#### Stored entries
BEGIN
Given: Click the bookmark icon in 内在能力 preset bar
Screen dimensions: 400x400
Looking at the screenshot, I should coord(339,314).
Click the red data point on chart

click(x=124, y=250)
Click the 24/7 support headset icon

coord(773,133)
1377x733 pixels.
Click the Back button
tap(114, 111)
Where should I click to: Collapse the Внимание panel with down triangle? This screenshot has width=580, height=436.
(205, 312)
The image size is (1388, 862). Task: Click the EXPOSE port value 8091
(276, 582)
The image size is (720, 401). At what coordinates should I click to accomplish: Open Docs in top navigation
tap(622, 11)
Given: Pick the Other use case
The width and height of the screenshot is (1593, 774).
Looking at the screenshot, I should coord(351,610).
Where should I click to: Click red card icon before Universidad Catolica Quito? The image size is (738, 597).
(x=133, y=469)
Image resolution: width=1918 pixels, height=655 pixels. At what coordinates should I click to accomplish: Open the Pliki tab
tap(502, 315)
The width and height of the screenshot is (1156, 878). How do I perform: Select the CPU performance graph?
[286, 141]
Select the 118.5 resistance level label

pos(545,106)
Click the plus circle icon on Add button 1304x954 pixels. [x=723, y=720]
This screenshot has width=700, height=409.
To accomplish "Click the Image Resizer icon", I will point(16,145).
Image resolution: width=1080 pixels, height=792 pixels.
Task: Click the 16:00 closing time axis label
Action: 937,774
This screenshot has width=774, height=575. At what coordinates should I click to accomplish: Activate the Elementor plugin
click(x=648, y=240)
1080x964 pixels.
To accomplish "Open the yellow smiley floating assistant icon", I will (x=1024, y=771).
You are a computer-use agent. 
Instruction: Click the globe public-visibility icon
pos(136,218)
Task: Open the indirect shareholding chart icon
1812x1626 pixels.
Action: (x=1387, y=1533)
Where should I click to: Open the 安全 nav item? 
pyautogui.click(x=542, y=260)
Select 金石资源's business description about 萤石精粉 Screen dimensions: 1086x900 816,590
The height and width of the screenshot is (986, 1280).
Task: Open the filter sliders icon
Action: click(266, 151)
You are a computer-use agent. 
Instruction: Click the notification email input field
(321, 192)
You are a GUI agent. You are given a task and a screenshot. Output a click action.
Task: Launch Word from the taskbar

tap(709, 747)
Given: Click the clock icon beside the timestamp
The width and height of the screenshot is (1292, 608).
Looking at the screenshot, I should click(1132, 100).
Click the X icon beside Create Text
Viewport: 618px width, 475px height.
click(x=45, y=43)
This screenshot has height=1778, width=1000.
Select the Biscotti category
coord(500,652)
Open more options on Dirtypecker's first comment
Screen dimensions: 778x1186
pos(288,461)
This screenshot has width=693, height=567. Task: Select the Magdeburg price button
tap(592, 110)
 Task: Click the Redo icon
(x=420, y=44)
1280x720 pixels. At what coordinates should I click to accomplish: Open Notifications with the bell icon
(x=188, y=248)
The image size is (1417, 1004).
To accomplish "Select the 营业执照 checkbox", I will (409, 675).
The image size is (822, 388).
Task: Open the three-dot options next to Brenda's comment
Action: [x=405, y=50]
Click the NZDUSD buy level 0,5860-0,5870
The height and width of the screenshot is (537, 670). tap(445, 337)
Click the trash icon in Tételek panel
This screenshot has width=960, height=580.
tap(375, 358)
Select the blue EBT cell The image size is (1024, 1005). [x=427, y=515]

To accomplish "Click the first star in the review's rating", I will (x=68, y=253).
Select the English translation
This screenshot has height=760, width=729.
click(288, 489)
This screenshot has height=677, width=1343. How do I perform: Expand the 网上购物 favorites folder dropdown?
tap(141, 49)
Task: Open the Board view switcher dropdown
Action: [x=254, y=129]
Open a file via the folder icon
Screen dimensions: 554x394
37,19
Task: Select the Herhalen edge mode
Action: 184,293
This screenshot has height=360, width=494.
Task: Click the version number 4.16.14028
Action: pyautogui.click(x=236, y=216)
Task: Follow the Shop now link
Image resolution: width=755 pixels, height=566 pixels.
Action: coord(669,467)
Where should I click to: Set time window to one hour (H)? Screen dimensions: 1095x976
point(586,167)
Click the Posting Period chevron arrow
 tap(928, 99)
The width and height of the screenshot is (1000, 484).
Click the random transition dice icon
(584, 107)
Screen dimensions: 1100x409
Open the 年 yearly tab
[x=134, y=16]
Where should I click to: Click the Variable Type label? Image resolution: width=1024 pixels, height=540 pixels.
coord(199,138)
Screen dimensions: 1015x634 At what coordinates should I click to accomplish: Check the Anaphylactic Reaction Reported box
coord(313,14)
END
#### Work to complete
Each entry shown above should be copied out exactly.

#### Response area
Given: Click the bookmark icon in 内在能力 preset bar
Screen dimensions: 400x400
Looking at the screenshot, I should coord(339,314).
Click the red data point on chart

click(x=124, y=250)
Click the 24/7 support headset icon

coord(773,133)
1377x733 pixels.
Click the Back button
tap(114, 111)
Where should I click to: Collapse the Внимание panel with down triangle? This screenshot has width=580, height=436.
(205, 312)
The image size is (1388, 862). Task: Click the EXPOSE port value 8091
(276, 582)
The image size is (720, 401). At what coordinates should I click to accomplish: Open Docs in top navigation
tap(622, 11)
Given: Pick the Other use case
The width and height of the screenshot is (1593, 774).
Looking at the screenshot, I should coord(351,610).
Where should I click to: Click red card icon before Universidad Catolica Quito? The image size is (738, 597).
(x=133, y=469)
Image resolution: width=1918 pixels, height=655 pixels. At what coordinates should I click to accomplish: Open the Pliki tab
tap(502, 315)
The width and height of the screenshot is (1156, 878). How do I perform: Select the CPU performance graph?
[286, 141]
Select the 118.5 resistance level label

pos(545,106)
Click the plus circle icon on Add button 1304x954 pixels. [x=723, y=720]
This screenshot has width=700, height=409.
To accomplish "Click the Image Resizer icon", I will point(16,145).
Image resolution: width=1080 pixels, height=792 pixels.
Task: Click the 16:00 closing time axis label
Action: 937,774
This screenshot has width=774, height=575. At what coordinates should I click to accomplish: Activate the Elementor plugin
click(x=648, y=240)
1080x964 pixels.
To accomplish "Open the yellow smiley floating assistant icon", I will (x=1024, y=771).
You are a computer-use agent. 
Instruction: Click the globe public-visibility icon
pos(136,218)
Task: Open the indirect shareholding chart icon
1812x1626 pixels.
Action: (x=1387, y=1533)
Where should I click to: Open the 安全 nav item? 
pyautogui.click(x=542, y=260)
Select 金石资源's business description about 萤石精粉 Screen dimensions: 1086x900 816,590
The height and width of the screenshot is (986, 1280).
Task: Open the filter sliders icon
Action: click(266, 151)
You are a computer-use agent. 
Instruction: Click the notification email input field
(321, 192)
You are a GUI agent. You are given a task and a screenshot. Output a click action.
Task: Launch Word from the taskbar

tap(709, 747)
Given: Click the clock icon beside the timestamp
The width and height of the screenshot is (1292, 608).
Looking at the screenshot, I should click(1132, 100).
Click the X icon beside Create Text
Viewport: 618px width, 475px height.
click(x=45, y=43)
This screenshot has height=1778, width=1000.
Select the Biscotti category
coord(500,652)
Open more options on Dirtypecker's first comment
Screen dimensions: 778x1186
pos(288,461)
This screenshot has width=693, height=567. Task: Select the Magdeburg price button
tap(592, 110)
 Task: Click the Redo icon
(x=420, y=44)
1280x720 pixels. At what coordinates should I click to accomplish: Open Notifications with the bell icon
(x=188, y=248)
The image size is (1417, 1004).
To accomplish "Select the 营业执照 checkbox", I will (409, 675).
The image size is (822, 388).
Task: Open the three-dot options next to Brenda's comment
Action: [x=405, y=50]
Click the NZDUSD buy level 0,5860-0,5870
The height and width of the screenshot is (537, 670). tap(445, 337)
Click the trash icon in Tételek panel
This screenshot has width=960, height=580.
tap(375, 358)
Select the blue EBT cell The image size is (1024, 1005). [x=427, y=515]

To accomplish "Click the first star in the review's rating", I will (x=68, y=253).
Select the English translation
This screenshot has height=760, width=729.
click(288, 489)
This screenshot has height=677, width=1343. How do I perform: Expand the 网上购物 favorites folder dropdown?
tap(141, 49)
Task: Open the Board view switcher dropdown
Action: [x=254, y=129]
Open a file via the folder icon
Screen dimensions: 554x394
37,19
Task: Select the Herhalen edge mode
Action: 184,293
This screenshot has height=360, width=494.
Task: Click the version number 4.16.14028
Action: pyautogui.click(x=236, y=216)
Task: Follow the Shop now link
Image resolution: width=755 pixels, height=566 pixels.
Action: coord(669,467)
Where should I click to: Set time window to one hour (H)? Screen dimensions: 1095x976
point(586,167)
Click the Posting Period chevron arrow
 tap(928, 99)
The width and height of the screenshot is (1000, 484).
Click the random transition dice icon
(584, 107)
Screen dimensions: 1100x409
Open the 年 yearly tab
[x=134, y=16]
Where should I click to: Click the Variable Type label? Image resolution: width=1024 pixels, height=540 pixels.
coord(199,138)
Screen dimensions: 1015x634 At what coordinates should I click to accomplish: Check the Anaphylactic Reaction Reported box
coord(313,14)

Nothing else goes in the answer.